Lo peor que le ha podido pasar a un director tan inglés como Stephen Daldry es haber conseguido rápidamente un estatus acomodado dentro de la industria del cine americano que le ha permitido dar rienda suelta a sus manieristas delirios de hacer un cine poético que nada tiene que ver con el cine poético que se desarrolló en los años veinte tanto en Europa como en los Estados Unidos. El idilio que Daldry mantiene actualmente con Hollywood, tras la magnífica acogida de Las horas, basada en la novela de Michael Cunningham, tiene la culpa de que se embarcara en la adaptación de la novela de Jonathan Safran Foer Tan fuerte, tan cerca, título abreviado del original inglés Extremely Loud and Incredibly Close (Extremadamente fuerte e increíblemente cerca), donde ambos adverbios poseen una gran importancia, ya que son las muletillas que utiliza Oskar Schell, un niño de once años, para describir los sucesos del 11 de septiembre de 2001.

En Tan fuerte, tan cerca Daldry no desperdicia la ocasión para promocionar no una lección moral, sino un psicodrama rebosante de moralina, haciendo uso de cuantos recursos expresivos encuentra para multiplicar las emociones. Tanto la fotografía clara y de iluminación siempre intencionada de Chris Menges, como la música agradable al oído y muy sentimental de Alexandre Desplat o los movimientos de cámara al ritmo de las pulsiones de los personajes, revelan a un cineasta preocupado por el estilo y más preocupado por que ese estilo empuje al espectador a pensar que la vida quizás sea eso: una continua oscilación entre lo real y lo irreal, como la mezcla de verismo y fantasía que proponen sus imágenes. En mí, venció lo segundo, pero me consta que a muchos les pareció veraz en su dolor extremo.

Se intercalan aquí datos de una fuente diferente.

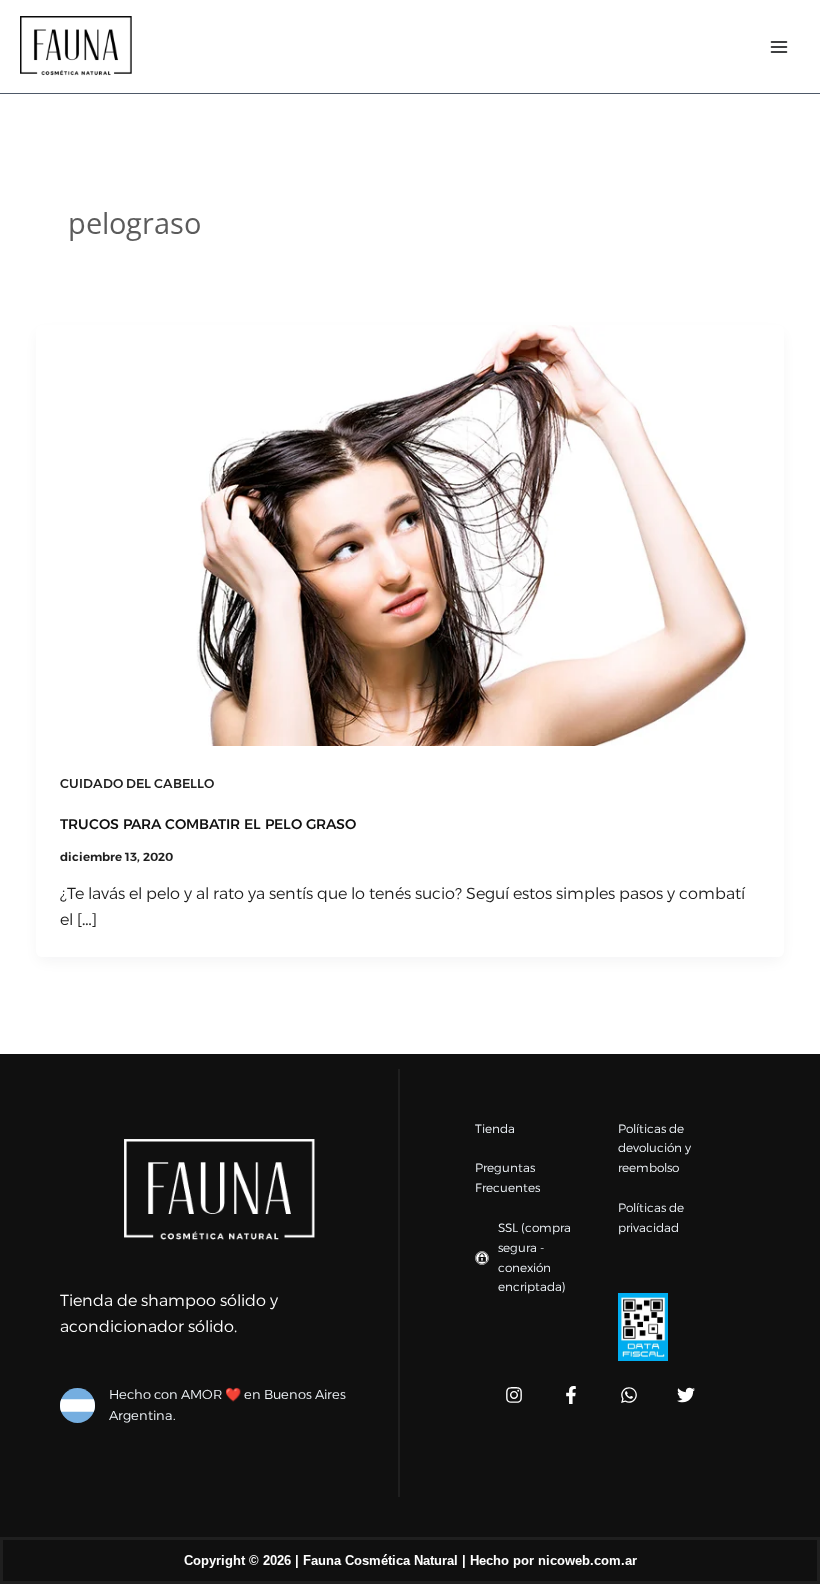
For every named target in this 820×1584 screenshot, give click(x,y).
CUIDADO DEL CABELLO (137, 783)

En todo caso, lo peor de Tan fuerte, tan cerca no es ni su emotividad de saldo ni siquiera su molestísimo afán aleccionador, sino la sensación de incredulidad que deja en el espectador. Yo, al menos, no entiendo cómo se pueden reducir 3.017 muertos (incluyendo a los 19 terroristas y los 24 desaparecidos) a uno solo, un modélico padre de familia que muere tras los atentados sepultado bajo un amasijo de cascotes, vidrios y acero retorcido, cuyo hijo anda por la ciudad de Nueva York con una pandereta y una llave tratando de desvelar algo así como un misterio, el cual nos hace olvidar por un momento que estamos ante una tragedia que dio pie a una nueva manera de percibir el mundo. Oskar no es más que un niño confundido por una realidad que le sobrepasa. Exactamente igual que Daldry con la novela de Safran Foer. Tanta cercanía a veces no deja ver el bosque.